Michael Häupl hat gekreißt, und ein Mäuslein ward geboren. Im Grunde ist nicht viel mehr passiert als die Neubesetzung eines Stadtratsposten, der deshalb vakant wurde, weil Amtsinhaberin Sonja Wehsely sich selbst aus dem Spiel genommen hat. Renate Brauner, seit Jahren beliebte Hassprojektionsfläche aller Faymann-Getreuen und des Zeitungsboulevards, bleibt, wo sie ist. Detto Michael Ludwig, die personifizierte Speerspitze all jener, die Häupl und sein rot-grünes "Boboteam" lieber heute als morgen in die politische Wüste schicken möchten. Sandra Frauenberger tauscht nur das Büro.

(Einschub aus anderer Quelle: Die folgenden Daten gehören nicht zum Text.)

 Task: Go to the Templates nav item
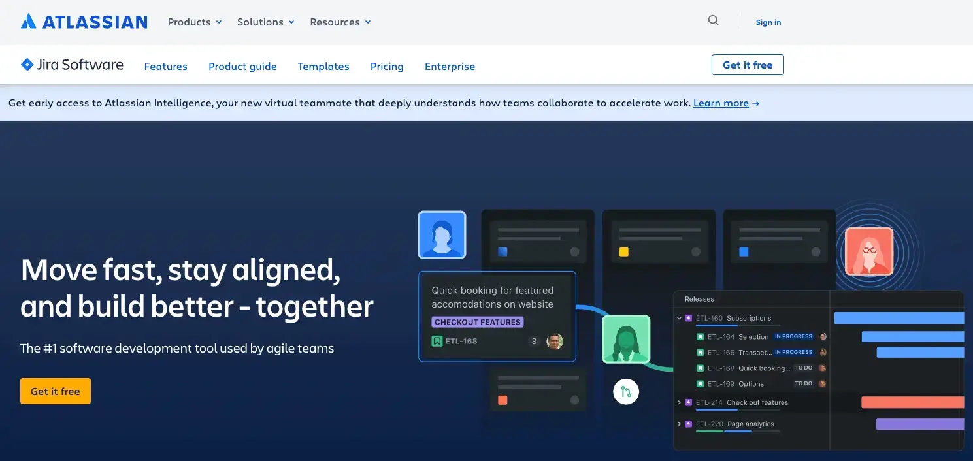coord(323,66)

Der Wiener Bürgermeister und SP-Chef selbst hatte die Personalspekulationen mit seinen kryptischen Andeutungen schon vor dem Jahreswechsel angeheizt. Er stand unter Zugzwang, die Attacken des "rechten" Parteilagers gegen die vermeintlich "Linken" in der Stadtregierung waren voll aufgeflammt. Häupl signalisierte vor Weihnachten klar, er werde eine Lösung finden, welche die Partei weiterbringen werde. Das Gegenteil ist nun der Fall.

Wohnbaustadtrat Ludwig und jene, die hinter ihm stehen, sind gestärkt. Jürgen Czernohorszky, der Neue im Stadtregierungsteam, ist ein vielversprechendes politisches Talent. Doch die Aufgaben, die in Integrations- und Bildungsfragen auf ihn warten, sind riesengroß. Da gibt es angesichts angespannter Budgets wenig zu gewinnen und viel zu verlieren. Im Stadtschulrat folgt Czernohorszky wohl mit Bedacht ein Simmeringer Gewerkschafter nach – auch wenn dieser in bildungspolitischen Kreisen einen guten Ruf genießt. Heinrich Himmer hat Häupl einst für dessen Lehrerkritik scharf zurechtgewiesen. So etwas kommt in den Flächenbezirken immer gut an. Michael Ludwigs Auftritt vor dem Parteivorstand sah auch nicht danach aus, dass nun Friede, Freude und Harmonie in die Wiener SPÖ einkehren. Häupl müsse selbst wissen, was er in Zukunft tue, sagte Ludwig in die Mikrofone. Loyalitätsbekundungen sehen anders aus.

Man kann dem Wiener Bürgermeister nicht vorwerfen, dass er diesmal nichts probiert hätte. Tatsächlich versuchte Häupl, an größeren Personalschrauben zu drehen. Das Problem war nur: Er erhielt eine Abfuhr nach der anderen – von Getreuen, die sich nicht abmontieren lassen wollten, genauso wie von Hoffnungsträgern, die sich einen Wechsel in die Wiener Stadtregierung schlicht nicht "antun" wollten. Das sagt einiges aus über die schwindende Strahlkraft des einst so mächtigen Mannes.

Michael Häupl hat zu lange gewartet. Er hätte schon vor einem Jahr, aber spätestens nach dem Wechsel von Werner Faymann zu Christian Kern an der Bundesspitze der SPÖ, klarmachen müssen, wohin die Reise geht: Annäherung an die FPÖ oder ganz das Gegenteil? Beharren auf die alten roten Tugenden oder Veränderung und Öffnung Richtung 21. Jahrhundert? Diese Fragen sind die Wurzeln des Wiener Lagerkampfs. Häupl hat sie bis dato nicht beantwortet. Gut möglich, dass das nun andere an seiner Stelle tun.